_Challenge:_ Pick out each line of the listing below that contains the word "Select", and copy those lines.
** Start Material to process **
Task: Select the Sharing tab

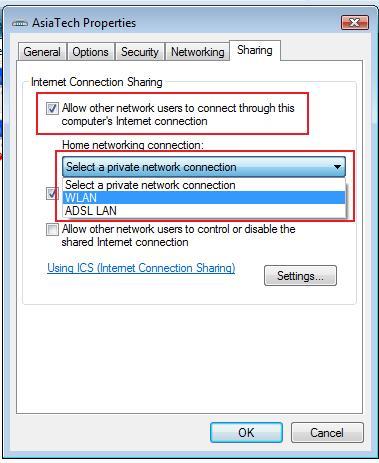Action: click(255, 50)
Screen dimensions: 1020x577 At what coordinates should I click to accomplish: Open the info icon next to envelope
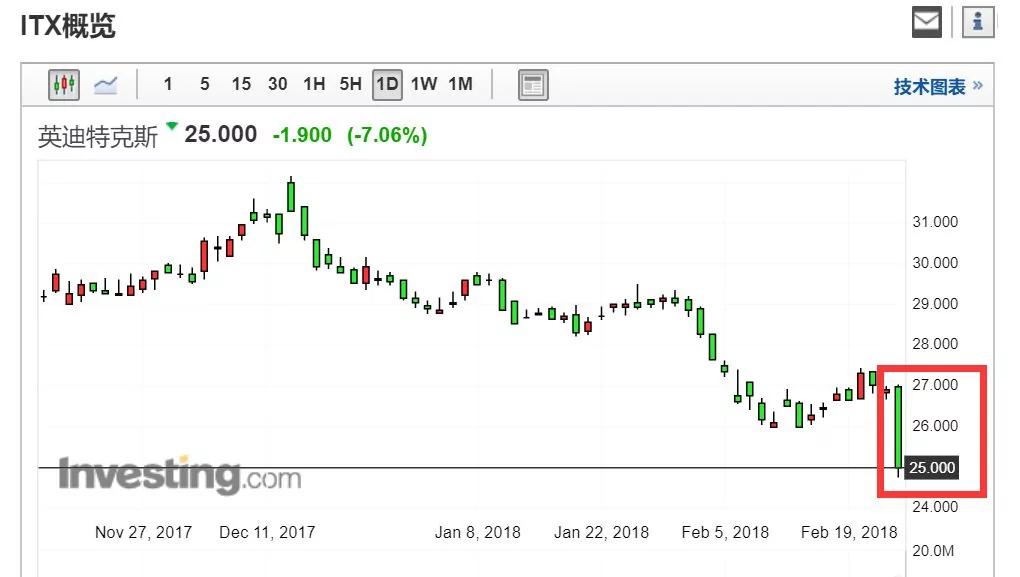pyautogui.click(x=977, y=22)
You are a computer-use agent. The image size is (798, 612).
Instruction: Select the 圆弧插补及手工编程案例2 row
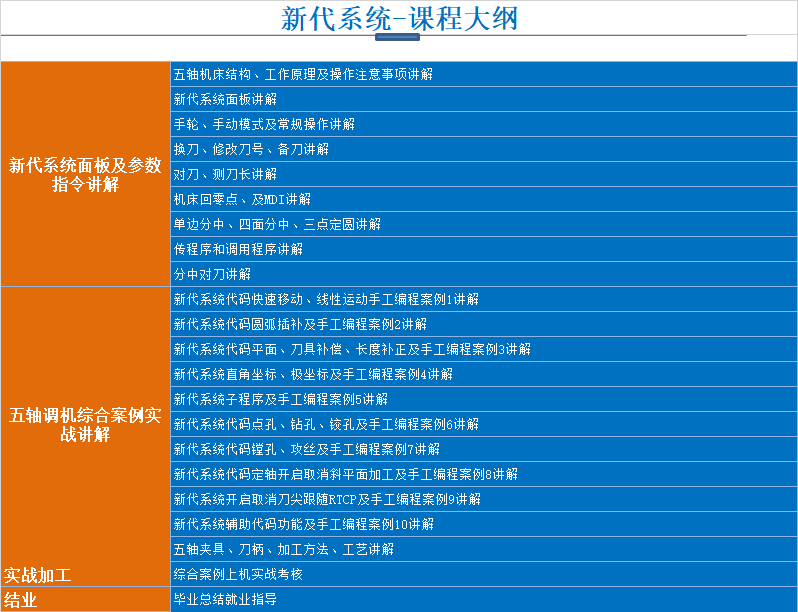click(x=300, y=324)
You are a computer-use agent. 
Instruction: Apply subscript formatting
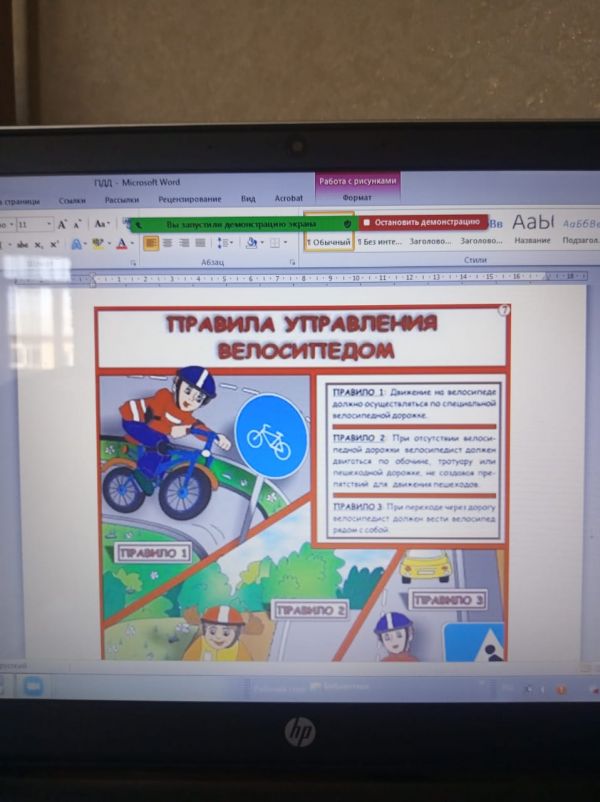(x=39, y=244)
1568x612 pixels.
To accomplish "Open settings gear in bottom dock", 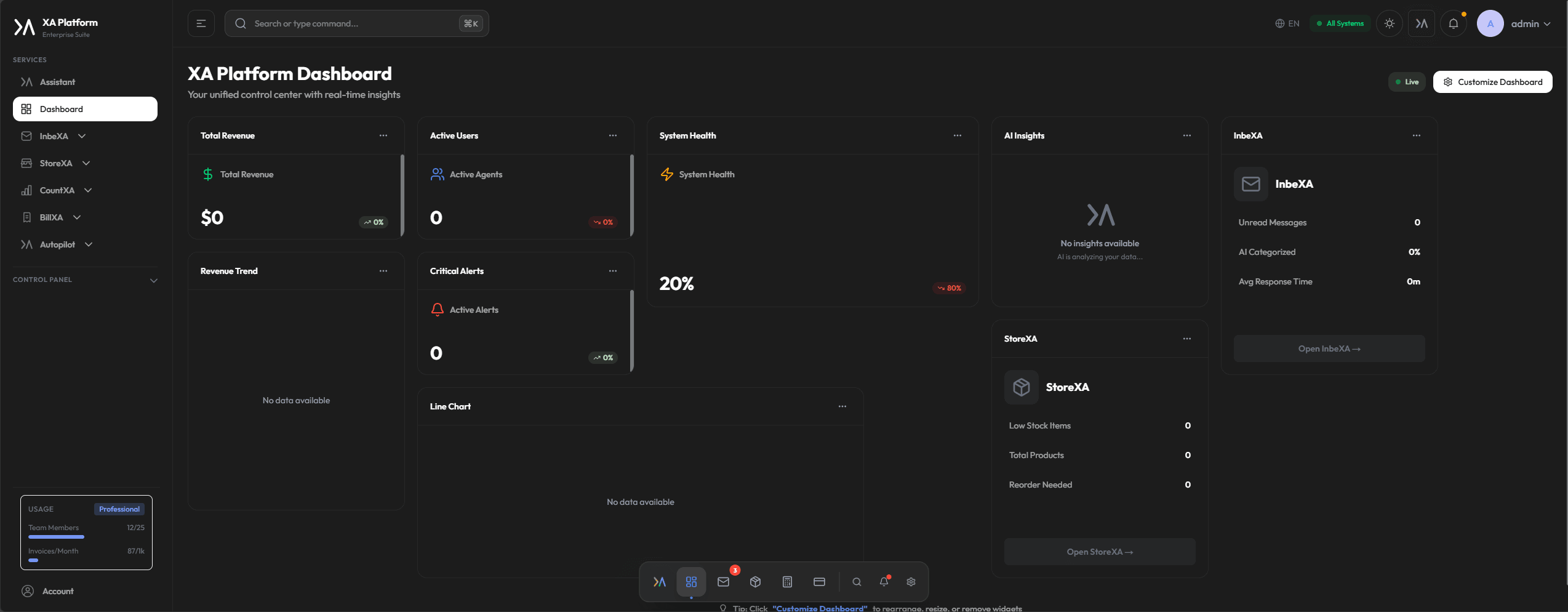I will click(x=911, y=581).
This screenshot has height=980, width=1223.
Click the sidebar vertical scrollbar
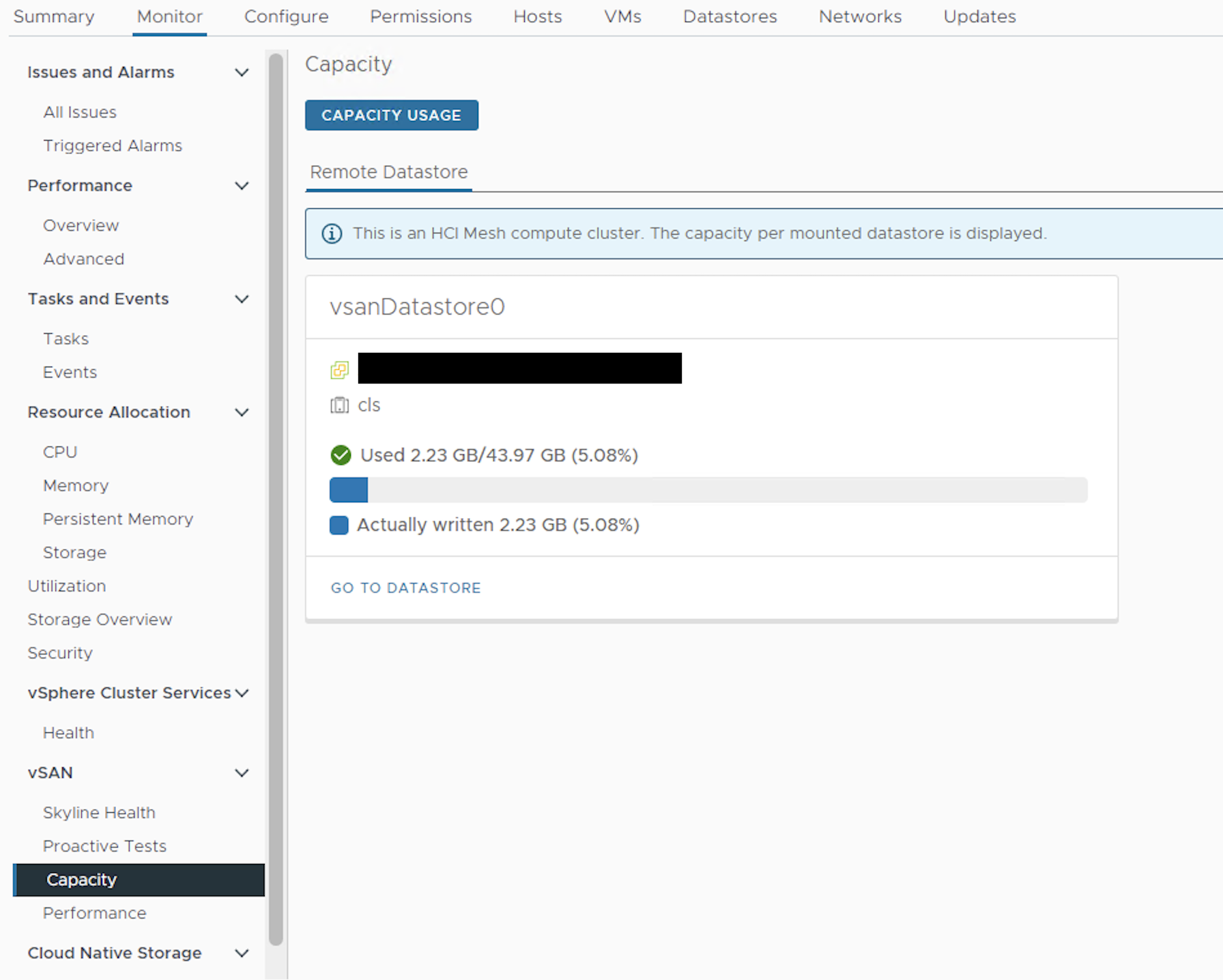click(x=276, y=498)
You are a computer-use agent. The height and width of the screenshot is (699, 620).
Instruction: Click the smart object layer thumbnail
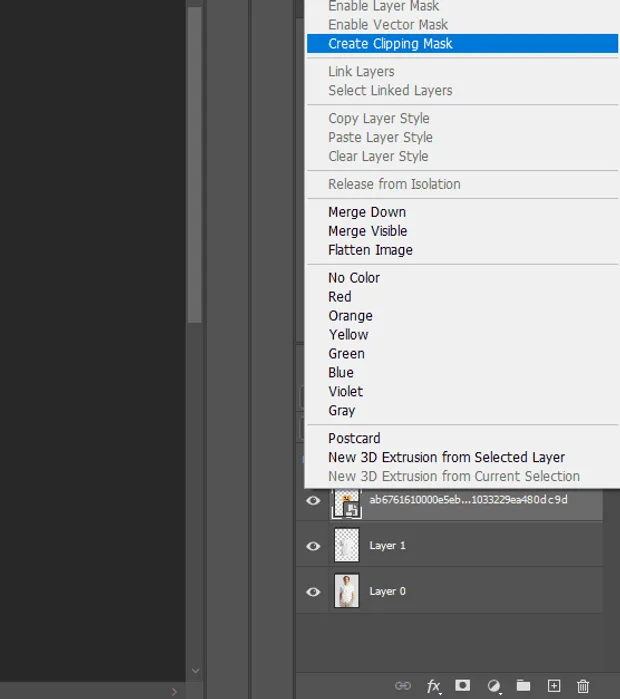coord(347,504)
** End Material to process **
_Final result:_
Task: Select the Sharing tab
Instruction: Select the 圆弧插补及手工编程案例2 row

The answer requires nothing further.